This week my comments are on Scancell, in which both I and Hygea VCT are shareholders (Hygea is a fund of which I am both a director and a shareholder). Scancell announced good news about its imminent receipt of deferred consideration of £2.85 million from the sale of its antibody portfolio in 2006. Whilst the cash is welcome, I think of greater interest from a long term investment standpoint is the event which triggered the payment.

The trigger for the payment was the first patient being treated with a drug derived from any of the antibodies which were the subject of the sale, provided that it occurred prior to 6th December 2011. Background to reaching the stage of Phase 1 clinical trial is as follows:

  • the sale of the antibody business was to Arana Therapeutics, which was subsequently acquired by Cephalon Inc, which in turn was acquired by NASDAQ listed Teva Pharmaceutical Industries (market cap $36 billion).
  • the trial which triggered the payment is sponsored by Kyowa Hakko Kirin Pharma, Inc.(the parent company of which is listed on the Tokyo Exchange), with Cephalon as collaborator.
  • the trial is on 74 patients and will therefore be costly.

It is a great testament to the quality of the scientific work led by Professor Lindy Durrant, the founder of Scancell, that it should have navigated the above M&A minefield and ended up finding its way into a clinical trial involving two significant pharmaceutical companies.

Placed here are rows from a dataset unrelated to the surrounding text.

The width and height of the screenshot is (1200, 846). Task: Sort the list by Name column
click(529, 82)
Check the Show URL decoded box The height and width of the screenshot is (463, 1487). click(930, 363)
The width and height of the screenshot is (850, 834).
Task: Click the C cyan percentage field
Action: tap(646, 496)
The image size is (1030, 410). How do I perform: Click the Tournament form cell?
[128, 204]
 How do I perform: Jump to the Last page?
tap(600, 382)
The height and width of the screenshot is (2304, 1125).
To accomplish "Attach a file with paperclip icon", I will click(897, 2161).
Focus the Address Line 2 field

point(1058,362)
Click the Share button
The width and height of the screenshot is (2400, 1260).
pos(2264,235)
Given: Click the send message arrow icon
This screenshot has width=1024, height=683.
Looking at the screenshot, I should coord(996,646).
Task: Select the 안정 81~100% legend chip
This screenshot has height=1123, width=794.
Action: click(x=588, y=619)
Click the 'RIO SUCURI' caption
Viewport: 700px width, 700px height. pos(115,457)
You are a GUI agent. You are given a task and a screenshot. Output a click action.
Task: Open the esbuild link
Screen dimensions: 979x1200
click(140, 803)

Another aspect which interests me about Scancell is that the principles underlying its approach are similar to those used by NASDAQ listed Dendreon Corporation. A key difference is that Scancell's proposed approach to delivering the treatment is expected to be able to be achieved at significantly lower cost than Dendreon's approach. Dendreon's market cap is $996 million vs. Scancell's market cap of £13.8 million!